Given all this, it is therefore very surprising that the PC executive put the Premier on probation at a meeting over this last weekend rather than asking her to resign. She is to be given “a work plan” and she has agreed in principle to follow it.

Imagine Stephen Harper, or the Prime Minister of the United Kingdom and Northern Ireland, or the German Chancellor, or the President of the United States or even the Governor of Massachusetts being “on probation”? Difficult isn’t it. In fact, it makes no sense. Redford is now and will in the future be the Redford we can see and have experience of. She will not change. Such change requires significant intervention by effective psychologists and experts in organizational change. No one in the inner circle has these skills. What we see is what we will get.

The Progressive Conservative Party of Alberta is in denial. It will lose the next election unless significant change occurs. This change requires:

  • a clear and compelling vision for what Alberta needs to become;
  • a clear plan of action for the next Alberta;
  • a genuine attempt to engage and involve Albertans in the work of building the next Alberta; and
  • new leadership and several new faces in that leadership, including a new Premier.

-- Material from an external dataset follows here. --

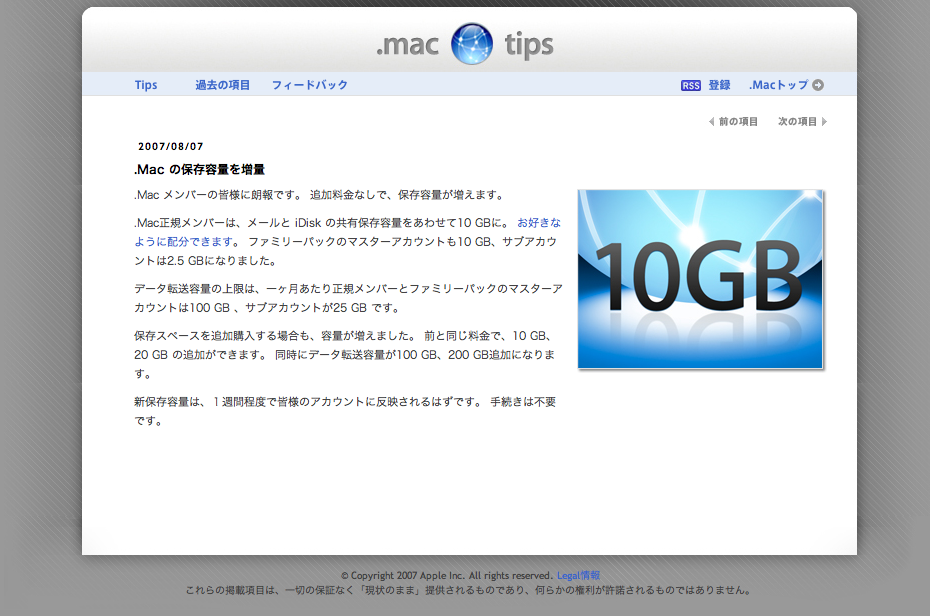Click the circled arrow beside .Macトップ

tap(818, 85)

It’s a big task. But if it doesn’t start now, the Wildrose Party – Alberta’s official opposition – will deliver on all of these things.

Part of the problem within the Progressive Conservative party is the absence of a clear new leader and appropriate team to support that person within it. The view is that there is no “obvious” candidate. While there are various rumours of interest from Jim Dinning (not yesterdays man, but last decades man) and Gary Mar (clearly disengaged), neither of these “fit the bill” for a new face for the Party.

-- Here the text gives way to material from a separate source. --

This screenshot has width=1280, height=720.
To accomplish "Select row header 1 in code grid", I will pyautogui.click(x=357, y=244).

Two other people could do exactly what is required – Stephen Mandel (former Mayor of Edmonton) or Rona Ambrose (an Edmonton MP and very successful federal cabinet MP) – but the party would have to be ready for change and become energetic in recruiting one of these individuals. The sad fact, as demonstrated by the actions taking by the executive of the party this last weekend, is that they are not. In these circumstances, no one in their right mind would step forward and offer an agenda for change and the future at the present time.

The consequences for Alberta are serious. Senior government officials know that they are working in an atmosphere of high uncertainty which could change at any moment and that their political masters are often distracted and disengaged from the real work of government – governing. They also know that some of the decisions that are being made are about positioning for the future ambitions of their Minister. Decisions have always been slow under this administration – they are slower now.

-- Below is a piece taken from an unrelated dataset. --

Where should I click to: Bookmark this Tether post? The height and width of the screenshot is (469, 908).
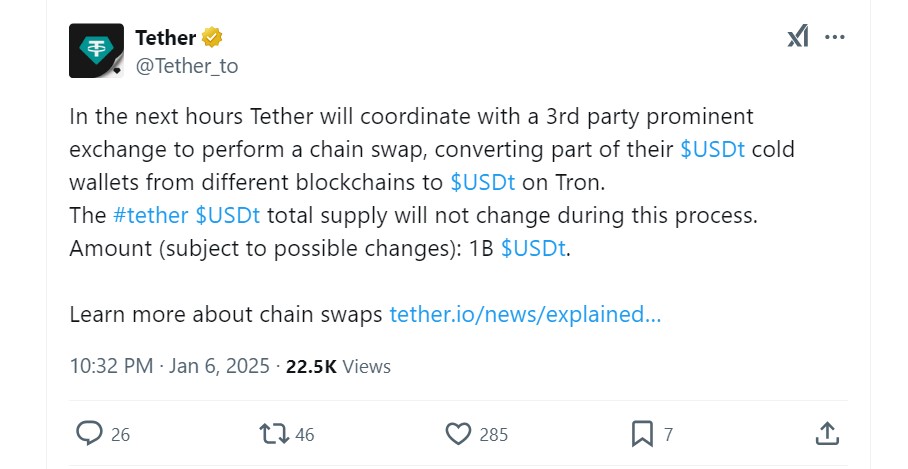point(641,433)
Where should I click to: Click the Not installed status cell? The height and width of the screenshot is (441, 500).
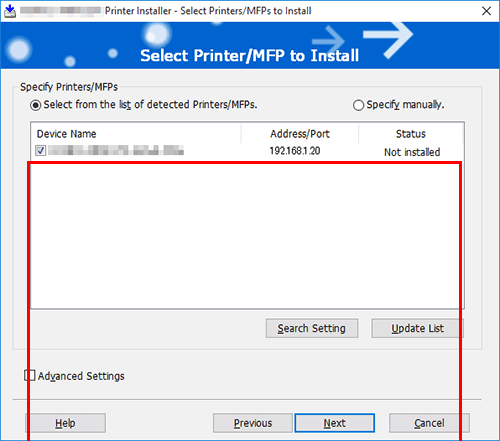(x=412, y=152)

They also know that we are effectively in a permanent “red zone”, where controversial decisions which need to be made will not be. The general advice is to “keep your head down”, otherwise you will see the consequences. This is all made worse by an unwarranted attack on public sector employees in various Bills introduced in 2013 and on public sector pensions. Some of our most talented public servants are looking to leave or have left. Alberta needs high quality, independent thinking public servants who are respected across government and by the public who give independent advice to Ministers. We are gradually losing our independent public service.

Alberta cannot tolerate the ambiguity and uncertainty within its government. It leads to poor decisions, delay and compromise. If ever there was a time for bold, inspiring action it is now. A Premier on Probation will not deliver this.

Stephen Murgatroyd is a consultant in innovative business and education practices with a PHd in psychology.